Backend¶

Async FastAPI app under backend/app/. Driven by Pydantic schemas, talks to Postgres via SQLAlchemy async, and persists lab topology to JSON files on disk.

Module layout¶

backend/app/
├── main.py             # FastAPI application + router wiring
├── config.py           # Settings (Pydantic BaseSettings)
├── database.py         # Async engine + session factory
├── dependencies.py     # FastAPI dependency injectors (auth, lab lookup, etc.)
├── core/               # Cross-cutting concerns (logging, error handlers)
├── models/             # SQLAlchemy models — users, sessions, audit
├── schemas/            # Pydantic request/response models
├── routers/            # HTTP + WebSocket route handlers
└── services/           # Business logic — pure Python, no FastAPI coupling

Routers¶

Each module under routers/ mounts an APIRouter at a path prefix:

Router	Prefix	Surface
`auth.py`	`/api/auth`	Session login / logout / current-user.
`users.py`	`/api/users`	User CRUD (admin-only).
`folders.py`	`/api/folders`	Lab folder hierarchy.
`labs.py`	`/api/labs`	Lab CRUD, node start/stop, runtime control.
`links.py`	`/api/labs/{lab}/links`	Link create / delete / list.
`networks.py`	`/api/labs/{lab}/networks`	Network create / patch / delete.
`listing.py`	`/api/list`	Vendor template + image listings.
`system.py`	`/api/system`	Health, version, environment info.
`ws.py`	`/ws`	WebSocket fan-out for runtime state.

Services¶

Each service owns one concern. Routers stay thin and delegate everywhere:

Service	What it owns
`auth_service`	Password hashing, session token issuance, role checks.
`lab_service`	Lab JSON read/write, validation, schema upgrades.
`lab_lock`	Cooperative file lock for lab JSON writes.
`link_service`	Link create / delete with cascading runtime detach.
`link_utils`	Pure helpers for link endpoint shape.
`network_service`	Bridge create / delete / rename, display-name uniqueness.
`node_runtime_service`	Start / stop nodes, attach / detach interfaces at runtime.
`runtime_mutex`	Per-(lab, node, iface) async locks gating runtime mutations.
`runtime_pids`	PID tracking and exit-watcher per running node.
`host_net`	Shell-out to the privileged helper for bridge / veth / TAP ops.
`mac_registry`	Live-MAC reader + planned-MAC comparator.
`template_service`	Template discovery and instantiation.
`folder_service`	Lab folder hierarchy.
`guacamole_db_service`	Wire console connections into the Guacamole DB.
`html5_service`	HTML5 console URL builder.
`ws_hub`	WebSocket fan-out — subscribe-by-lab, broadcast runtime events.

EVE-NG importer¶

The EVE-NG importer is not part of the running backend. It lives at backend/scripts/import_eveng/ and runs as an offline CLI:

backend/scripts/import_eveng/
├── cli.py              # argparse entry; resolves modes, walks, plans, copies
├── walker.py           # KIND_QEMU / KIND_DYNAMIPS / KIND_IOL / KIND_DOCKER discovery
├── copy_engine.py      # Idempotent copy + sha256 verify
├── idempotency.py      # Per-file skip decisions
├── migrate.py          # Top-level run orchestrator
├── manifest.py         # Manifest schema + writer
├── permissions.py      # chown / chmod after copy
├── _app_owner.py       # Owner resolution (NOVA_VE_OWNER → SUDO_USER → ubuntu)
├── _hash.py            # sha256 helper
├── logging_setup.py    # JSON-line logger config
├── template_schema.py  # Result schema for adapter convert()
├── parsers/            # PHP / YAML parsers for EVE-NG source templates
└── adapters/           # One module per vendor (arista_veos, cisco_iol, …)

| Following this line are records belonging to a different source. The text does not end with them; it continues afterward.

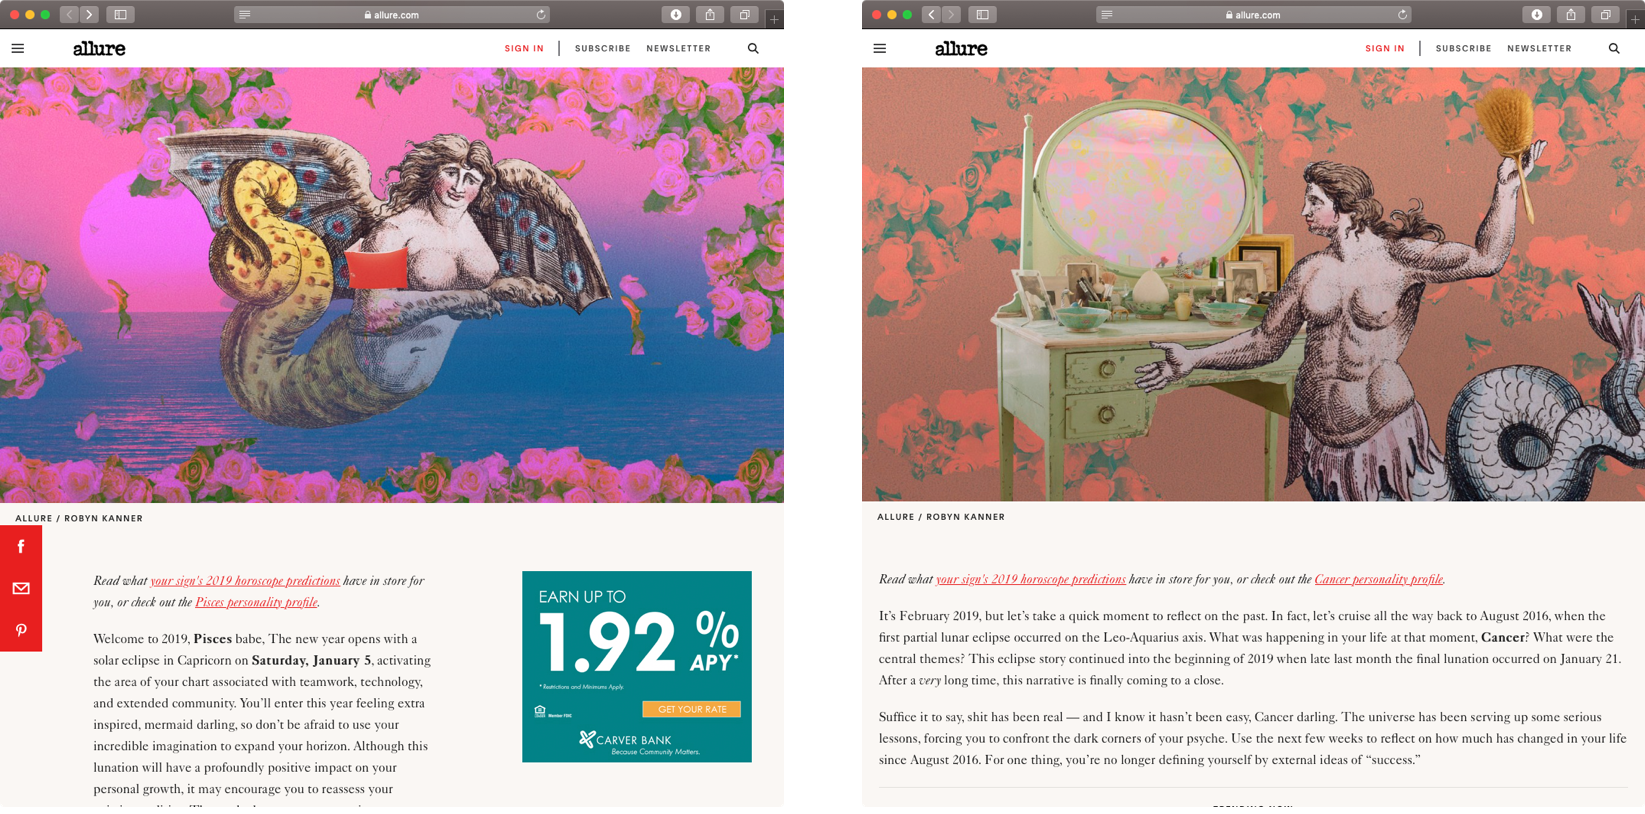This screenshot has height=814, width=1645.
Task: Open hamburger menu in right Allure window
Action: (880, 48)
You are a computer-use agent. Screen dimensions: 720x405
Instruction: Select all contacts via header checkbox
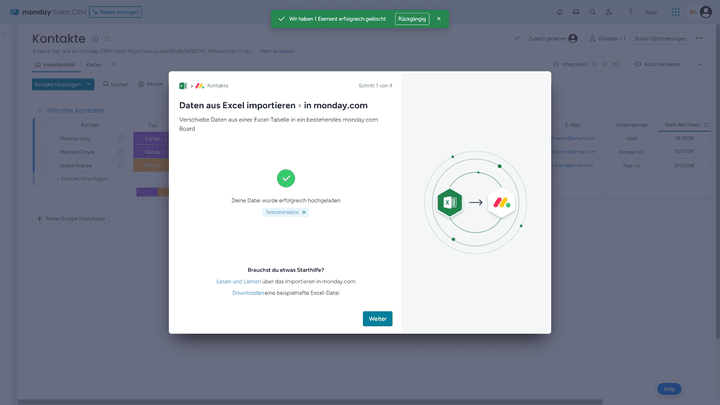(x=42, y=125)
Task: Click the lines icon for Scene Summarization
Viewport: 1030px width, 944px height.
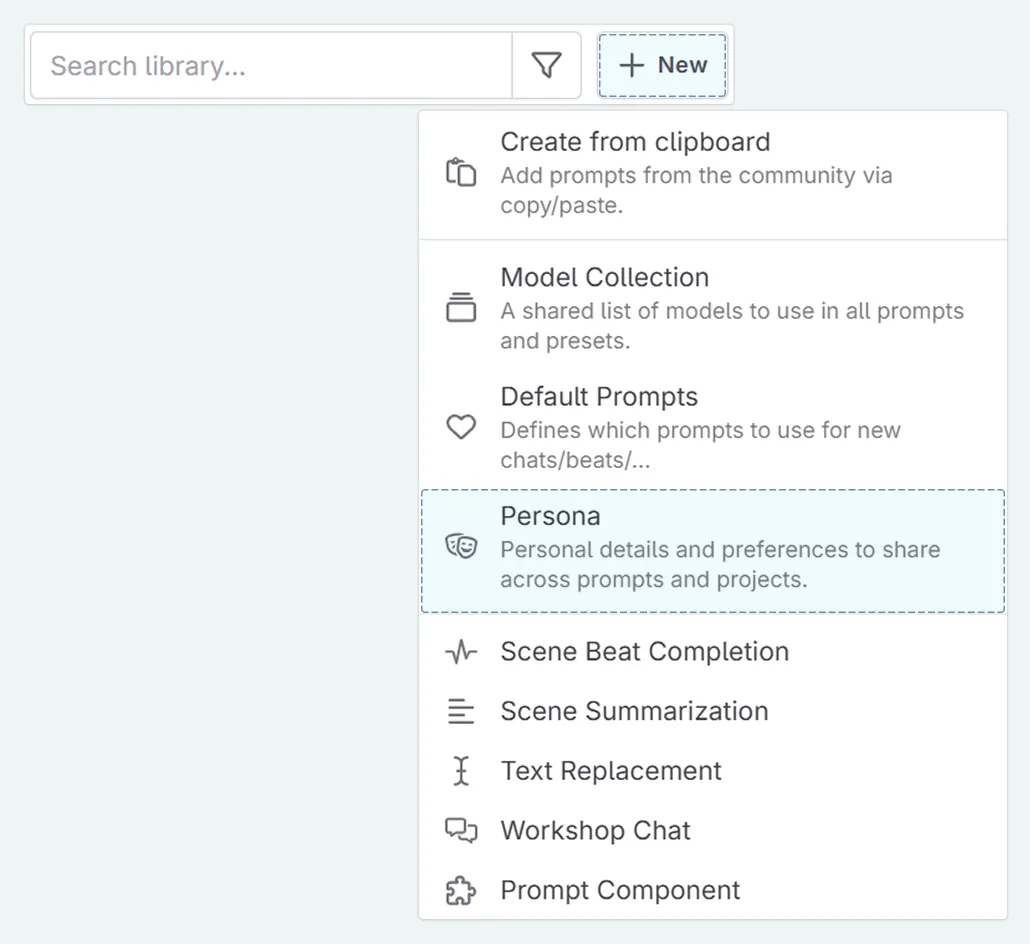Action: pyautogui.click(x=461, y=711)
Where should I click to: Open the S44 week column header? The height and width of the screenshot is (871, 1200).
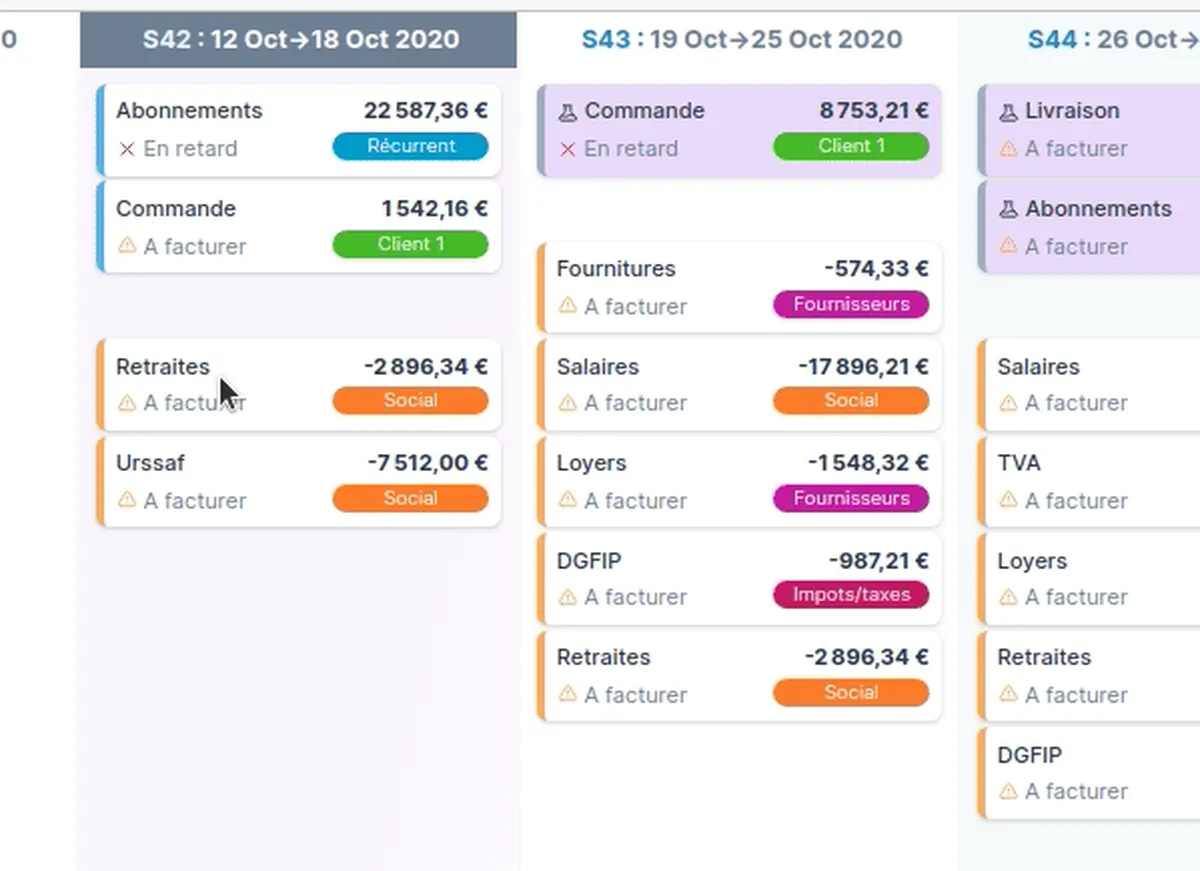(x=1110, y=40)
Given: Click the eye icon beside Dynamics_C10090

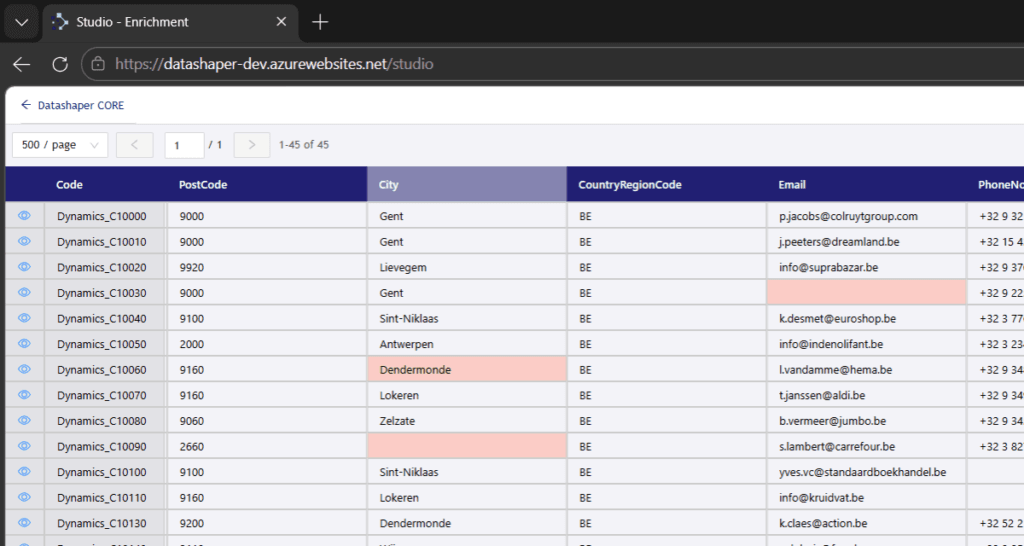Looking at the screenshot, I should [24, 446].
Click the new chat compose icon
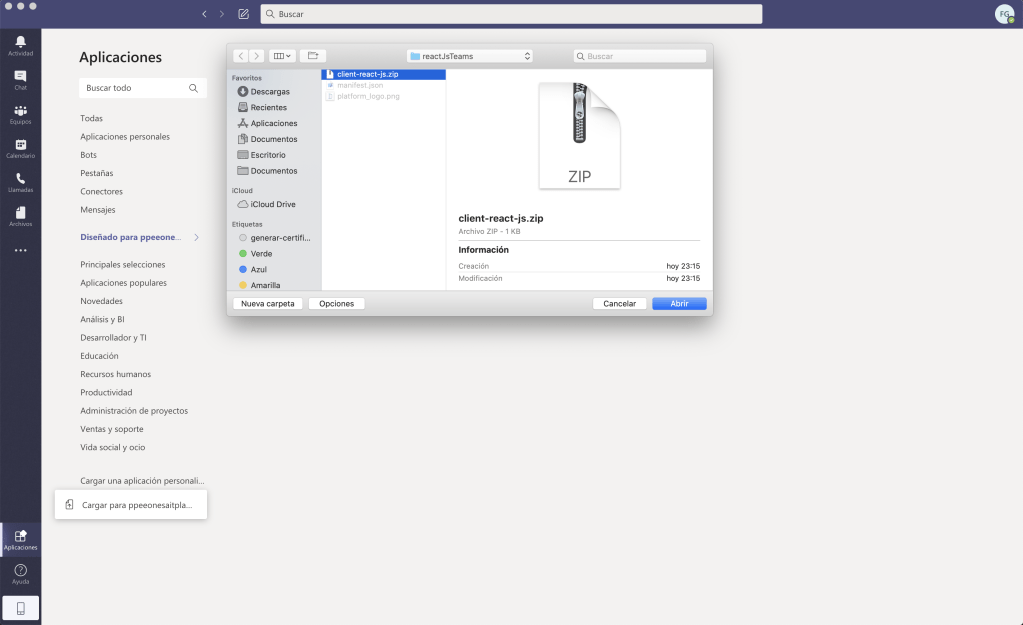Screen dimensions: 1023x625 pyautogui.click(x=244, y=14)
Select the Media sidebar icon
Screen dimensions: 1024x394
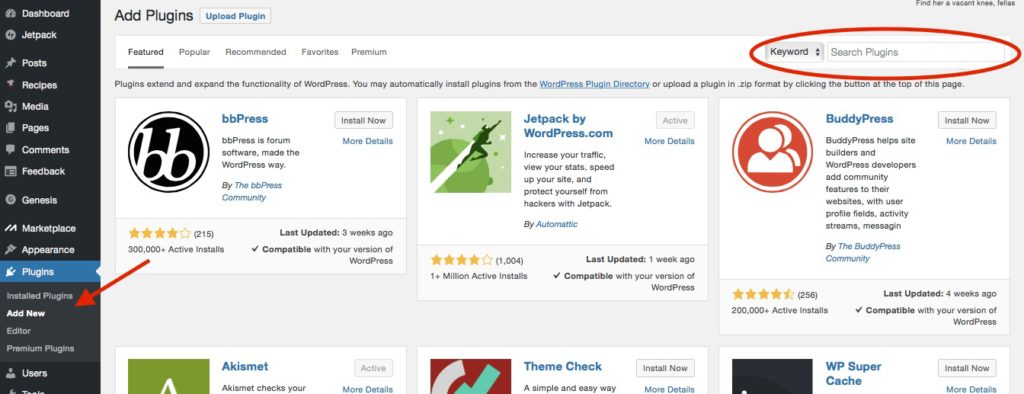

See CLI — import-eveng-templates for the user-facing flags and Vendor coverage for the adapter list.

Testing¶

# Full suite
cd backend && .venv/bin/pytest

# A subset
.venv/bin/pytest tests/test_networks_api.py -k "test_create_network_duplicate"

# Importer-only
.venv/bin/pytest tests/import_eveng/

Integration tests use a real Postgres via the host package; unit tests for services run without it.